بِسْمِ اللَّهِ الرَّحْمَٰنِ الرَّحِيمِ
وَاِذْ اٰتَيْنَا مُوْسَى الْكِتٰبَ وَالْفُرْقَانَ لَعَلَّكُمْ تَهْتَدُوْنَ ﴿٥٣﴾
wa iż ātainā mụsal-kitāba wal-furqāna la'allakum tahtadụn
Dan (ingatlah), ketika Kami memberikan kepada Musa Kitab dan Furqan, agar kamu memperoleh petunjuk.
Tafsir Surah Al-Baqarah Ayat: 53
Firman Allahﷻ,
وَاِذْ اٰتَيْنَا مُوْسَى الْكِتٰبَ
( Dan (ingatlah), ketika Kami berikan kepada Musa Al Kitab (Taurat) ) (Al-Baqarah, 2:53)
Yang dimaksud dengan Al-Kitab ialah kitab Taurat.
وَالْفُرْقَانَ
( dan keterangan yang membedakan antara yang benar dan yang salah, ) (Al-Baqarah, 2:53)
Yakni keterangan dan penjelasan yang membedakan antara perkara yang hak dan perkara yang batil, dan dapat membedakan antara jalan hidayahnya dan kesesatan.
لَعَلَّكُمْ تَهْتَدُوْنَ
( agar kamu mendapat petunjuk. ) (Al-Baqarah, 2:53)
Hal ini pun terjadi sesudah mereka diselamatkan dari laut, seperti yang ditunjukkan oleh konteks ayat dalam surat (Al-A'raf, 7:142), juga karena firman-Nya:
وَلَقَدْ اٰتَيْنَا مُوْسَى الْكِتٰبَ مِنْ بَعْدِ مَآ اَهْلَكْنَا الْقُرُوْنَ الْاُوْلٰى بَصَاۤىِٕرَ لِلنَّاسِ وَهُدًى وَّرَحْمَةً لَّعَلَّهُمْ يَتَذَكَّرُوْنَ
( Dan sesungguhnya telah kami berikan kepada Musa Al-Kitab (Taurat) sesudah Kami binasakan generasi-generasi yang terdahulu, untuk menjadi pelita bagi manusia dan petunjuk dan rahmat agar mereka ingat. ) (Al-Qashash, 28:43)
*Menurut suatu pendapat, huruf WAWU yang ada pada lafaz ( wal furqān ) merupakan huruf zaidah (tambahan).

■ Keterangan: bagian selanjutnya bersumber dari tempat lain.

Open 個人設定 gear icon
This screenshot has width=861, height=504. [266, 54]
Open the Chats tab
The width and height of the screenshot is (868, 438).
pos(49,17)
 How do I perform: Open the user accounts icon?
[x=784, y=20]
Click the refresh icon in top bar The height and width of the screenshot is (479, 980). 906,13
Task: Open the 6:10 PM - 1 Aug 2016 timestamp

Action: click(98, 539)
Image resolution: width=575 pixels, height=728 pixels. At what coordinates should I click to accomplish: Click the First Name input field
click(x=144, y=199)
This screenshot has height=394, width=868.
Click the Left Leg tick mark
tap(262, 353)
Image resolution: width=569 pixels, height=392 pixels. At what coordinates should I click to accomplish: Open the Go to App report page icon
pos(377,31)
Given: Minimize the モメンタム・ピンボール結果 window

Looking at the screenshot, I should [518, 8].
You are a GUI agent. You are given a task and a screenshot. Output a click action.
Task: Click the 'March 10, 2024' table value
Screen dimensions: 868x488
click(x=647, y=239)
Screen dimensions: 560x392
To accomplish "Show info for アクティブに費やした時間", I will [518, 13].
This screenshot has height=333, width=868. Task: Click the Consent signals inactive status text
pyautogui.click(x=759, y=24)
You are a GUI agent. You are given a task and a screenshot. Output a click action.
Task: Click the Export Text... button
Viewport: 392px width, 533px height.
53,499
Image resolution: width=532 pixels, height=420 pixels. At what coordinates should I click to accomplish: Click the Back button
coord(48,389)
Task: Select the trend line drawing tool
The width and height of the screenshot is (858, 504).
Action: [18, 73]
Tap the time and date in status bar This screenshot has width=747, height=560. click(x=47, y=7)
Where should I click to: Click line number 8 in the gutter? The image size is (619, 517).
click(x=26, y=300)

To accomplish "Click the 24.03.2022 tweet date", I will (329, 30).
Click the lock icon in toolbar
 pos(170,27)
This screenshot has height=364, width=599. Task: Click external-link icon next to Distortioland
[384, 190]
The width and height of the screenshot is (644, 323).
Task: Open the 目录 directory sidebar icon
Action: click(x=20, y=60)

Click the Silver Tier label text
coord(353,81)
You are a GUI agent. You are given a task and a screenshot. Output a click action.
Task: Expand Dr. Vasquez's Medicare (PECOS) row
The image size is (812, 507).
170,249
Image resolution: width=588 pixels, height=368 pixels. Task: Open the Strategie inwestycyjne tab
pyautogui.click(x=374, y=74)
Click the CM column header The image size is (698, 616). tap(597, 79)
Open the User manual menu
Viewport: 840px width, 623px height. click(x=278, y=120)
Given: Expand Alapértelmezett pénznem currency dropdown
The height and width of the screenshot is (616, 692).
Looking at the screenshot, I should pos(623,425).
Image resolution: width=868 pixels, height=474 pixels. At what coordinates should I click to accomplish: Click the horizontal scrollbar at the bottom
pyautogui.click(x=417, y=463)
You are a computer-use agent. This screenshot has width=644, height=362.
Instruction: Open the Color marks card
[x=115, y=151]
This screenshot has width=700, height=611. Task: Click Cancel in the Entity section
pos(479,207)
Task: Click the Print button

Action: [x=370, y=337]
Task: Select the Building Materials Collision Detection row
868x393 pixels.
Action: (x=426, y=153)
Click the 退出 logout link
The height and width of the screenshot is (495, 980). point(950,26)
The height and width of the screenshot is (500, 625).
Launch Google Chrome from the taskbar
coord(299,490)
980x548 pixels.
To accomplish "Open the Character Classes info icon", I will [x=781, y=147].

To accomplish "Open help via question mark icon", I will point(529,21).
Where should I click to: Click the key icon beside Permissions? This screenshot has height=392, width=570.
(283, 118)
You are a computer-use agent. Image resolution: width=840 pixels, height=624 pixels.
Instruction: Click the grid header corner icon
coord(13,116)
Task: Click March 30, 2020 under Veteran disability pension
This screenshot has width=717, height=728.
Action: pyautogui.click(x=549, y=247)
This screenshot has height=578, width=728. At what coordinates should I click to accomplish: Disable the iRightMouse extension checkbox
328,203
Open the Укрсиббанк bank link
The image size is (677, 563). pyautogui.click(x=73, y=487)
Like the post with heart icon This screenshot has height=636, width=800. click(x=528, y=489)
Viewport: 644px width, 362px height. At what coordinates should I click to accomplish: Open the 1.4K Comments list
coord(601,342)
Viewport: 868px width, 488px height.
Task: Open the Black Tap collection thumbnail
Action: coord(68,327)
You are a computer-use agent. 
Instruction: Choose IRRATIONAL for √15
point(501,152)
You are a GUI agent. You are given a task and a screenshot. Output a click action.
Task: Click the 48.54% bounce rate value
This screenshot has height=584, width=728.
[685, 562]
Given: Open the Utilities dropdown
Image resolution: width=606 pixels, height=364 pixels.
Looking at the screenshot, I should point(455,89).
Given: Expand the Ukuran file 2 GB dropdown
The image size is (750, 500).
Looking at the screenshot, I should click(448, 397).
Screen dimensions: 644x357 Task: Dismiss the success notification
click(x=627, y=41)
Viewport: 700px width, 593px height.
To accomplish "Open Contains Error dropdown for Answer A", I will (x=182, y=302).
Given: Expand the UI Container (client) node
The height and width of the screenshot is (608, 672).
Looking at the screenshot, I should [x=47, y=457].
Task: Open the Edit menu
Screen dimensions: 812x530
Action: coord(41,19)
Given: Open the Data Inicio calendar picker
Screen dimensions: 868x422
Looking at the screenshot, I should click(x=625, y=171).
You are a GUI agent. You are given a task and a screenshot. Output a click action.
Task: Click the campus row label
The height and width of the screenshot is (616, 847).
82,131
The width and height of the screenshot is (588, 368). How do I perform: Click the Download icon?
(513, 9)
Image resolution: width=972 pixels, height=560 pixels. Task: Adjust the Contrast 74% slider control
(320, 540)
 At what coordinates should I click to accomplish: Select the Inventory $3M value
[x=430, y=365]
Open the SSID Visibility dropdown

Makna yang dimaksud ialah "Dan sesungguhnya telah Kami berikan kepada Musa Al-Kitab (Taurat) yang membedakan antara yang hak dan yang batil. Akan tetapi, pendapat ini garib. Menurut pendapat lainnya lagi, memang memakai huruf 'ataf, sekalipun makna keduanya sama; seperti juga yang terdapat pada perkataan seorang penyair:
وَقَدَّمَتِ الْاَدِيْمَ لِرَاقِشِيْهِ..فَاَلْفٰى قَوْلَهَا كَذِبًا وَمَيْنَا
( Ia menyerahkan kulit itu kepada orang yang akan mengukirnya, maka ternyata si pengukir menjumpai perkataannya penuh dengan kedustaan dan bualan. )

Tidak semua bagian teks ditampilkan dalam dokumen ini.